- Sire: Pilate
- Grandsire: Friar Rock
- Dam: Air Cooled
- Damsire: Jacopo
- Sex: Gelding
- Foaled: 1944
- Country: United States
- Color: Bay
- Breeder: Henry L. Straus
- Owner: Henry L. Straus
- Trainer: Frank A. Bonsal
- Record: 102: 29-14-20
- Earnings: US$259,800

Major wins
- Bryan and O'Hara Memorial Handicap (1948) Sagamore Stakes (1948) Grayson Stakes (1948) Exterminator Handicap (1948, 1951) Governor Bowie Handicap (1948) Riggs Handicap (1949) Pimlico Cup (1949, 1951) Prince George Autumn Handicap (1949) New York Handicap (1950) Absecon Island Handicap (1951) Miami Beach Handicap (1952)

Honors
- Laurel Race Course Hall of Fame (1967)

= Pilaster (horse) =

American-bred Thoroughbred racehorse

Pilaster (foaled 1944 in Maryland) was an American Thoroughbred racehorse who was inducted into the Maryland-Bred Hall of Fame in 1967. He was bred and raced by Henry L. Straus and trained by Frank Bonsal.

==Breeding==
Pilaster was sired by Pilate, a son of the 1916 American Horse of the Year and Belmont Stakes winner Friar Rock.

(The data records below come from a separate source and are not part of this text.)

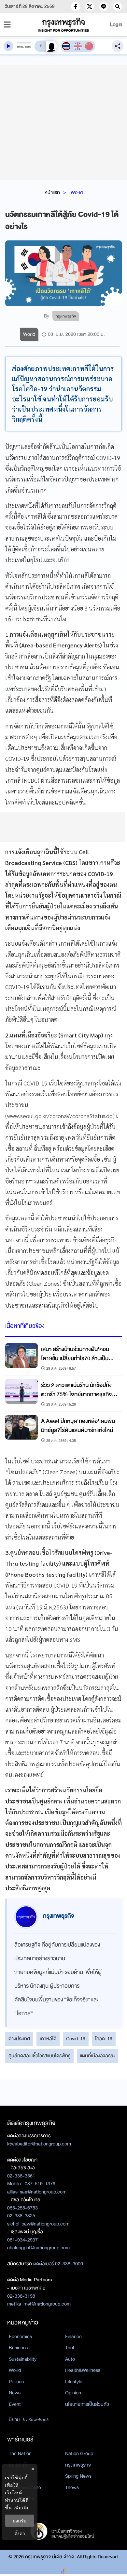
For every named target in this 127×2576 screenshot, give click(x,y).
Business (18, 2347)
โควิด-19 (103, 2038)
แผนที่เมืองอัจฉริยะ (97, 2055)
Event (15, 2404)
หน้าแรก (52, 192)
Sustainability (22, 2359)
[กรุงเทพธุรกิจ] (63, 24)
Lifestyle (73, 2381)
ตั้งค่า (19, 2533)
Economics (20, 2336)
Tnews (72, 2487)
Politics (16, 2381)
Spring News (78, 2476)
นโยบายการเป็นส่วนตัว (87, 2404)
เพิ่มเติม (21, 2507)
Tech (70, 2347)
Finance (73, 2336)
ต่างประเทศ (19, 2038)
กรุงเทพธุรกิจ (78, 2465)
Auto (70, 2359)
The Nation (20, 2453)
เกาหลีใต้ (48, 2038)
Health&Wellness (82, 2370)
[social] (75, 6)
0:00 (20, 47)
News (15, 2393)
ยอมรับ (19, 2521)
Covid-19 (75, 2038)
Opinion (73, 2393)
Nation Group (79, 2453)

His dam was Air Cooled, whose sire (Jacopo) was the 1930 Champion Two-Year-Old Colt in England.

==Racing career==
Pilaster enjoyed considerable racing success from age four through eight. On February 16, 1952, the 8-year-old gelding won the Miami Beach Handicap at Hialeah Park Race Track in Florida. He was retired at the end of the year, after winning 29 career races and earnings totalling US$259,800.